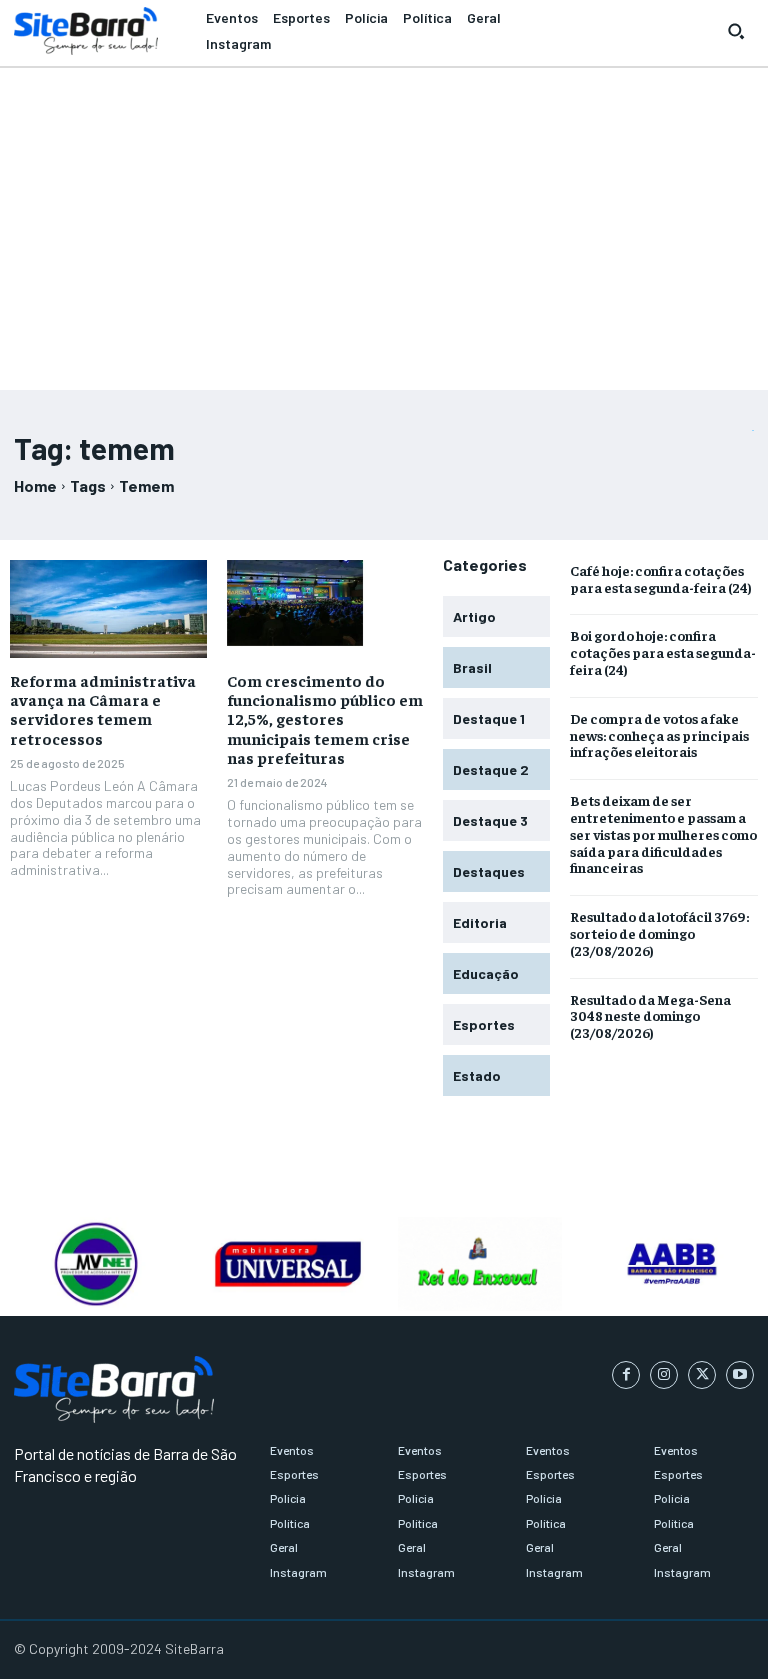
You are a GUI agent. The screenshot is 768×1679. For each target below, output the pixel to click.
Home (35, 485)
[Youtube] (740, 1375)
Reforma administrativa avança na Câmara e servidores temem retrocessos (103, 709)
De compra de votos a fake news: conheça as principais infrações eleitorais (659, 735)
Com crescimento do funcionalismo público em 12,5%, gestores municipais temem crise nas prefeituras (325, 718)
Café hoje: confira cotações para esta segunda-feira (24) (661, 578)
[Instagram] (664, 1375)
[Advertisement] (384, 220)
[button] (736, 31)
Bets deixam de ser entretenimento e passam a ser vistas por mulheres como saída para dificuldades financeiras (663, 833)
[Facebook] (626, 1375)
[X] (702, 1375)
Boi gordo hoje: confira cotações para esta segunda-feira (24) (663, 652)
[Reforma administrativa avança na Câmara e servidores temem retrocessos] (108, 609)
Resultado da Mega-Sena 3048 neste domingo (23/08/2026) (650, 1016)
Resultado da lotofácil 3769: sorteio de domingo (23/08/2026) (659, 933)
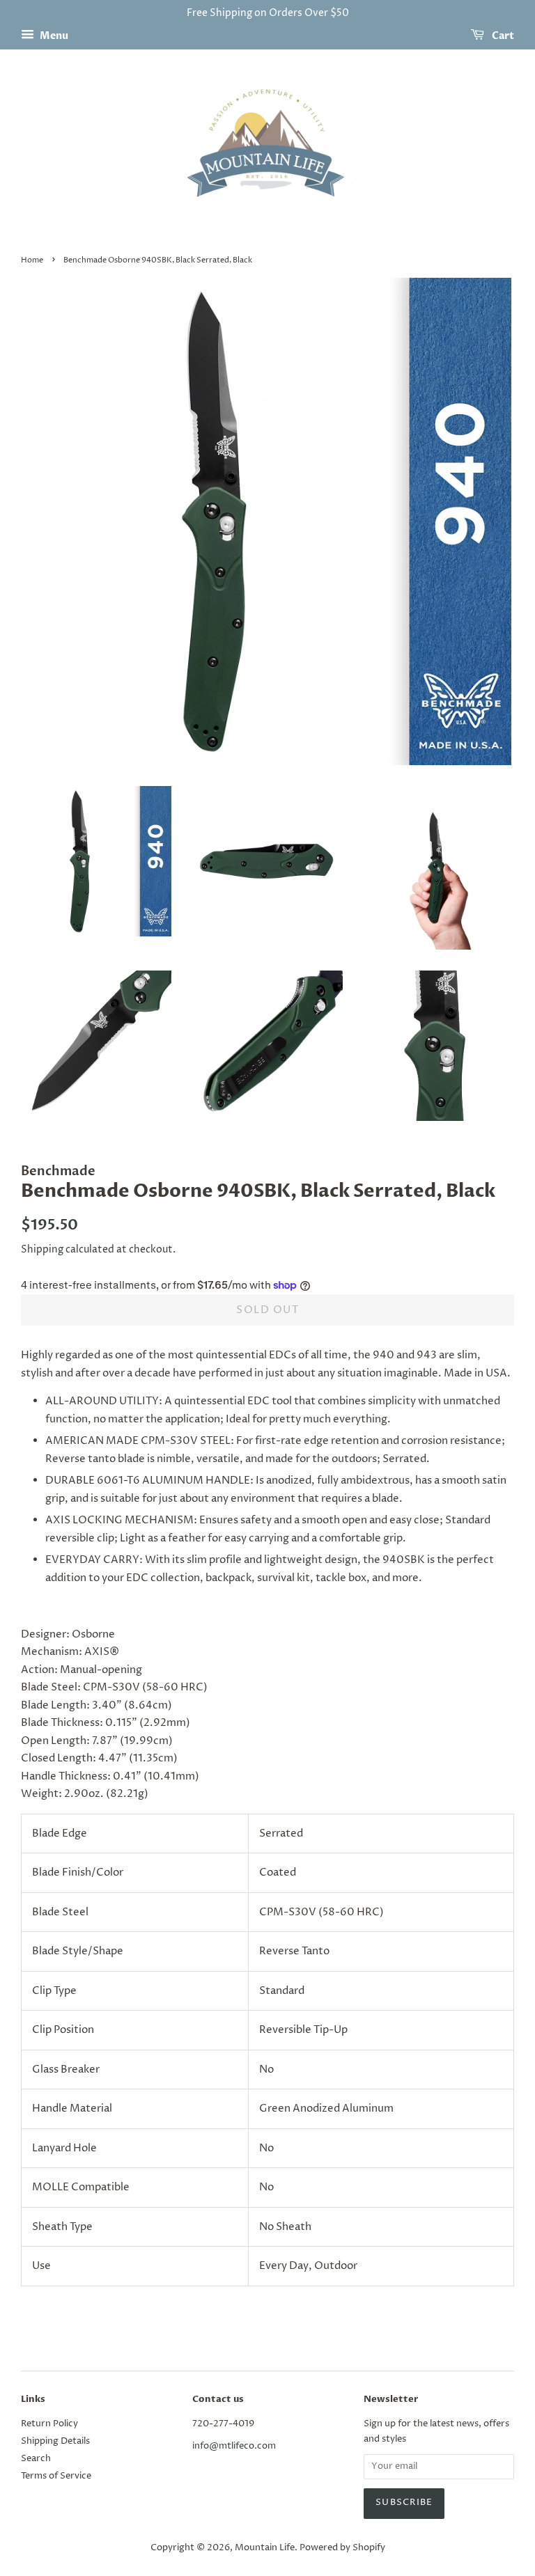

◆ ◆ ◆ ◆ ◆ ◆ ◆

- **WORK REQUEST**: Every record above needs to be repeated exactly; pictures are to be left out.

- **RESULT FOR THIS TASK**:
You are a GUI agent. The screenshot is 768×1679. For each target below, output the pixel to click.
Home (35, 485)
[Youtube] (740, 1375)
Reforma administrativa avança na Câmara e servidores temem retrocessos (103, 709)
De compra de votos a fake news: conheça as principais infrações eleitorais (659, 735)
Com crescimento do funcionalismo público em 12,5%, gestores municipais temem crise nas prefeituras (325, 718)
Café hoje: confira cotações para esta segunda-feira (24) (661, 578)
[Instagram] (664, 1375)
[Advertisement] (384, 220)
[button] (736, 31)
Bets deixam de ser entretenimento e passam a ser vistas por mulheres como saída para dificuldades financeiras (663, 833)
[Facebook] (626, 1375)
[X] (702, 1375)
Boi gordo hoje: confira cotações para esta segunda-feira (24) (663, 652)
[Reforma administrativa avança na Câmara e servidores temem retrocessos] (108, 609)
Resultado da Mega-Sena 3048 neste domingo (23/08/2026) (650, 1016)
Resultado da lotofácil 3769: sorteio de domingo (23/08/2026) (659, 933)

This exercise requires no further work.